韓国の哨戒艦「PCC-772天安」の艦尾が見つかる

 3月26日に艦尾付近で爆発を起こし、27日未明に沈没した韓国の哨戒艦(コルベット)「PCC-772天安」の艦尾が見つかったそうです。なお、同艦は爆発により艦尾と艦首に別れ沈没しています。ちょうど煙突・ハープーンキャニスターあたりで分断されたようです。

 艦首部分は28日の潜水調査で既に位置が把握されています。一方艦尾部分には機関科の乗組員約30名の居住区があり、その為生存者がある程度存在すると考えられていました。艦尾部分は行方不明でしたが、韓国軍合同参謀本部は29日までに位置を把握したようです。潜水員が船体をハンマーで叩いたのですが、内部からの反応は無かったとのこと。水密扉の閉鎖を速やかに行うことができなかった場合は船体内部の大部分が水で満たされ、最悪の場合は完全に水で満たされてしまうことが考えられます。内部が水で満たされた場合は、ハンマーで叩いた時の音が満たされていない場合と異なるはずですがそれについての報道はありません。

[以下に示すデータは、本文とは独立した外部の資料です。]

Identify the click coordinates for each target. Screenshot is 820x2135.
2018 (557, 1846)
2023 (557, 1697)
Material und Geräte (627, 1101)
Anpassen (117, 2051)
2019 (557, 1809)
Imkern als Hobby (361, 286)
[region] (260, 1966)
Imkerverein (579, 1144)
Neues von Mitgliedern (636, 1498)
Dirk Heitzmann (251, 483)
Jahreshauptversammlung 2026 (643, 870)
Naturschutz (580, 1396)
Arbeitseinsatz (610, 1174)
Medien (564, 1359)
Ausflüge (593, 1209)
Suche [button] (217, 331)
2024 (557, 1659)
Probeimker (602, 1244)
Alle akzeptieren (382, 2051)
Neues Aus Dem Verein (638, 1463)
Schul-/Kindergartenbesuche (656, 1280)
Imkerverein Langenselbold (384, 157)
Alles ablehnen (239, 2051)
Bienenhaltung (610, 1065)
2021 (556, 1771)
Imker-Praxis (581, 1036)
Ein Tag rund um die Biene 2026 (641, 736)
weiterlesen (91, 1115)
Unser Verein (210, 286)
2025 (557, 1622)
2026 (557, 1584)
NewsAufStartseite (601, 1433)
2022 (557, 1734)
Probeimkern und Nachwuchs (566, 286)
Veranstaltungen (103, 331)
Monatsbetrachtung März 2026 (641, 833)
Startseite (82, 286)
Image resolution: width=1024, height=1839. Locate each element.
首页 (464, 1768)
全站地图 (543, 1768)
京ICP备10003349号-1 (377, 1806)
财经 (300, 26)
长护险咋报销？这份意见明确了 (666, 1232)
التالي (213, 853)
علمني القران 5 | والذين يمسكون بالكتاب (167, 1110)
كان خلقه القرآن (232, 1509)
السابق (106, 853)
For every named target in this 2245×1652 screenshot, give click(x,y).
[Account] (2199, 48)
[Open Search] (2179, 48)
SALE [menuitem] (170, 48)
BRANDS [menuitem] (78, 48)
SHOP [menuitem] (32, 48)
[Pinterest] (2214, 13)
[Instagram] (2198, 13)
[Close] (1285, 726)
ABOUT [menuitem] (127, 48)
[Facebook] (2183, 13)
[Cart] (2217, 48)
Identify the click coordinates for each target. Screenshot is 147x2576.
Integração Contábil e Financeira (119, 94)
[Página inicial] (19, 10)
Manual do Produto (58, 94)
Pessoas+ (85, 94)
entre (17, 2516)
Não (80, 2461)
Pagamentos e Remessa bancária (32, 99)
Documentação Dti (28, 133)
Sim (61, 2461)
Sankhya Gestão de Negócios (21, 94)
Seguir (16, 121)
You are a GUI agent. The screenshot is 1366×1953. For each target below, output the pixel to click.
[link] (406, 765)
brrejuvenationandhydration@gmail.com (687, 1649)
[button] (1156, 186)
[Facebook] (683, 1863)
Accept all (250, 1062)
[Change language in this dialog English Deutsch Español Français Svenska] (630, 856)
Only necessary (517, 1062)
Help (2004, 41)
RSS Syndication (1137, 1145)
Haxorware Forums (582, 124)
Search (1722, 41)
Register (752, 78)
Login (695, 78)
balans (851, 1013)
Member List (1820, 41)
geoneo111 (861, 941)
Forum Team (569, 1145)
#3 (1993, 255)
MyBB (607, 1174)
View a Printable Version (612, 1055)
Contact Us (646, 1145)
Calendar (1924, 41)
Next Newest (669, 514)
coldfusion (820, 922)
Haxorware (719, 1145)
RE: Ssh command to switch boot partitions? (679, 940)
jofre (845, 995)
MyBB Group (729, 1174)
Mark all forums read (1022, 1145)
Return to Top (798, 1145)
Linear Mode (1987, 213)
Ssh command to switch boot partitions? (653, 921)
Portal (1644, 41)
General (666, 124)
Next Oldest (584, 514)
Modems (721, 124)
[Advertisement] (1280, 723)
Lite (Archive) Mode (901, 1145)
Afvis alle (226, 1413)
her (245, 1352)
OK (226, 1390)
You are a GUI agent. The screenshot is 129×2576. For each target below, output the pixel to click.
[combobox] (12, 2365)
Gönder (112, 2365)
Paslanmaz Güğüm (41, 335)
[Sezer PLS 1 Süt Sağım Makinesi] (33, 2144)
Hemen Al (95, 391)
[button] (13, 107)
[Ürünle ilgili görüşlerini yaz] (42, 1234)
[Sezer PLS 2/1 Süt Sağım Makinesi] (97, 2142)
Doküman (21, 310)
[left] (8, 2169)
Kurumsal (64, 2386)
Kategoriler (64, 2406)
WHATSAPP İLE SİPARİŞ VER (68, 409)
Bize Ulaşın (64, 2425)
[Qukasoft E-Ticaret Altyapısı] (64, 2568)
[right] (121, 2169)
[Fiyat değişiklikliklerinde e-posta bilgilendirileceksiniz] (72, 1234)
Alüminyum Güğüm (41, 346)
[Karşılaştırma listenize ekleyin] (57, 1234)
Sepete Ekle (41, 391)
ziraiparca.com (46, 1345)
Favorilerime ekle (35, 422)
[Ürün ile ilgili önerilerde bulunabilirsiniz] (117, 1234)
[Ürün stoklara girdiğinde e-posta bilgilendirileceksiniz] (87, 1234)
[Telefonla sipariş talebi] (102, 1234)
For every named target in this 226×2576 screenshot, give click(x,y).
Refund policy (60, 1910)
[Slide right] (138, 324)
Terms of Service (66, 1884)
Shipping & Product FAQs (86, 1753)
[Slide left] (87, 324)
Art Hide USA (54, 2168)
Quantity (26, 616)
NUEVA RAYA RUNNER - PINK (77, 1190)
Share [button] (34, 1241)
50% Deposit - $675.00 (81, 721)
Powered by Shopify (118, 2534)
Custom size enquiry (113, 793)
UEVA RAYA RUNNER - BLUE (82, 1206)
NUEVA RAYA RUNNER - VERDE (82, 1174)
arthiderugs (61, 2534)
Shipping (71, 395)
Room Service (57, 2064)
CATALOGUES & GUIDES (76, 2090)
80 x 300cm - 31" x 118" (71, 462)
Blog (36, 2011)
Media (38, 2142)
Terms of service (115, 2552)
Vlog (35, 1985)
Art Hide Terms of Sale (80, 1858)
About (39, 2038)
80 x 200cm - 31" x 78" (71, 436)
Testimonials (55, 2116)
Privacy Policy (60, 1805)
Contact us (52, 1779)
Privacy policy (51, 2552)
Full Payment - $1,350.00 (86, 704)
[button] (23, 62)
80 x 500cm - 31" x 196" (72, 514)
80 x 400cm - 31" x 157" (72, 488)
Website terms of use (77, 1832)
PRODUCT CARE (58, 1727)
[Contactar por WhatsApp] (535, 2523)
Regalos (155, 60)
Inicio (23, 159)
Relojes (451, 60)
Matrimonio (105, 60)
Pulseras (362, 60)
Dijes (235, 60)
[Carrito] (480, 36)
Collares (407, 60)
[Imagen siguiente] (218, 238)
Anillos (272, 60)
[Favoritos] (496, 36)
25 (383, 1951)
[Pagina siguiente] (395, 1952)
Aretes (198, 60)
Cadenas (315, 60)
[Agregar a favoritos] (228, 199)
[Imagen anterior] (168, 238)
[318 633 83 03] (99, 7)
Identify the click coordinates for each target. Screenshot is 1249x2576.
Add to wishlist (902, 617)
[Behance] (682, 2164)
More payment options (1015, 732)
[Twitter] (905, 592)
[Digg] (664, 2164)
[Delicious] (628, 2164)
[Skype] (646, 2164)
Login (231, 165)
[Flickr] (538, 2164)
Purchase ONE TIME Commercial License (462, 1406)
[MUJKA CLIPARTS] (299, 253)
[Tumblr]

 金泰栄(キム・テヨン)国防相は29日の国会国防委員会で「ほぼ3日が過ぎ、憂慮している」と発言。現場海域には韓国海軍・在韓米軍の艦艇が集まり"天安"内部への侵入を試みているとのこと。このような事故の場合でDSRVなどを送り込む余裕が無いのであれば、潜水員が内部へ入り込み一人ひとり救助するのが一般的です。ですが、現場海域は水流が速いと韓国側はしており、そうなればDSRVはもちろん潜水員での救助も困難になります。さらに水深が20〜30程度と浅いので海底の泥を水流が巻き上げる事による視界の低下も考えられます。いずれにせよ、艦内に取り残されている生存者が居るとすれば、危険度は時間が経つに連れて当然高まります。
(北朝鮮のサンオ型潜水艇)
 件の国会国防委員会では国会議員から触雷の可能性について指摘する声があったらしく、それについて国防相は「北朝鮮朝鮮戦争当時に日本海黄海に計3千余発の機雷を敷設した」と語り「完全に撤去できず、一部が残っている可能性はある」としました。朝鮮戦争では連合軍が元山上陸前に機雷除去を行い、周知の通りこの時に海上保安庁航路啓開部(だったかな?)の掃海部隊も派遣されて掃海作業を行っています。終戦後も米軍は掃海を続けていたでしょうし、何よりも50年以上の年月が経過しています。仮に機雷だとすると、係維機雷の可能性は低いでしょう。そりゃ掃海作業で漏れた機雷があるかもしれませんが、あの海域は今までもずっと韓国海軍が哨戒してきたところなので今までに触雷しなかった方が不思議です。機雷ならば浮流機雷か沈底機雷、或いは「戦争以後に敷設された係維機雷」でしょう。もっとも、あの国なら平気で1時間たっても活性化してる浮遊機雷を送り出してきそうですが(浮遊機雷は自由に海を漂う機雷ですが、中立国の船舶に被害を与え無いために敷設してから1時間で不活性化=起爆しないようにさせる事が国際法で決まっています)。結局機雷は全部可能性アリですか。北朝鮮の兵器でこっそり機雷を敷設出来るとなれば多分サンオ型潜水艇ですね。
(サンオ型)
 機雷でないなら、考えられる可能性は「火薬類の爆発」です。浦項級には76mm速射砲4門を初め、40/20mm連装機銃や爆雷などが搭載されていますし、装薬だって立派な火薬です。たとえばOTOメララ76mm速射砲は即応80発なので80×4=320発です。とは言え、爆発したとすると後部砲塔の分だけですが(スーパー・ラピッド砲と呼ばれるタイプは即応85発で、コンパクト砲と呼ばれるものは80発です。浦項級には恐らく簡素なコンパクト砲が搭載されているでしょう)。「艦体の疲労」を理由に挙げる人もいますが、これでは爆発音の説明がつきません。

 国防相は「北が攻撃する兆候はなかった」と説明しています。が、機雷を敷設・あるいは浮遊機雷を流した可能性までは分からないとしています。